BELL WITCH – MIRROR REAPER

Mirror Reaper é o terceiro álbum de estúdio da banda Bell Witch, lançado no dia 20 de Outubro via Profound Lore Records.

Um lançamento cercado de muitas expectativas graças ao à forma com que os álbuns anteriores da banda foram bem recebidos, e também, pelo conceito que ela adotou em Mirror Reaper. Uma única e grandiosa faixa beirando uma hora e meia de duração. Eu sei, isso assusta. Sendo sincero, eu imagino que a duração total da faixa assustou mais do que a arte fantasmagórica do álbum e deixou muita gente incomodada só de pensar à respeito. E se você me conhece, sabe que eu não sou de atirar pedras quando vejo algo que muitos poderiam considerar pretensioso demais para as convenções do gênero, que apesar de não ser algo inédito no caso de ser uma única faixa extensa, passa longe de ser um tipo de contexto regularmente explorado.

Para uma banda que sempre encontrou nos aspectos que envolvem a morte, sofrimento e fantasmas, a fonte para alimentar sua temática, isso se torna algo ainda mais intimista e transcendente em Mirror Reaper. Isso devido ao falecimento precoce do Adrian Guerra em 2016, baterista da banda nos trabalhos anteriores.

O álbum possui um tom incrivelmente fúnebre, sombrio, uma experiência na qual você precisa se dedicar inteiramente pois exige mais do que qualquer outro álbum que você encontraria. A jornada é árdua principalmente se essa for sua porta de entrada dentro do âmbito musical do grupo, eu particularmente não recomendaria Mirror Reaper logo de cara, simplesmente aconselharia você escutar os outros dois álbuns primeiro para enfim mergulhar nele. Mas como meu objetivo nesse blog é dar exposição às bandas e seus respectivos álbuns, talvez Mirror Reaper possa te engajar de algumas formas.

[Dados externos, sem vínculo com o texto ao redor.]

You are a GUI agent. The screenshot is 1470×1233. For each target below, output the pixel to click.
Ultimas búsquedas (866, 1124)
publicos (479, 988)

A sonoridade da banda é marcada por repetições, desenvolvimentos que obviamente vão acontecer de maneira lenta, sem nenhuma pressa ou necessidade de te poupar de longas passagens monolíticas, antes de introduzir novas texturas. É muita coisa para se assimilar, mas não é impossível. Dylan Desmond (baixo, vocal) e Jesse Shreibman (bateria, órgão, vocal) conseguem extrair o máximo de si próprios para entregar o melhor álbum possível. É incrível como um duo consegue criar um som tão profundo e encorpado como a Bell Witch tem aprimorado à cada lançamento.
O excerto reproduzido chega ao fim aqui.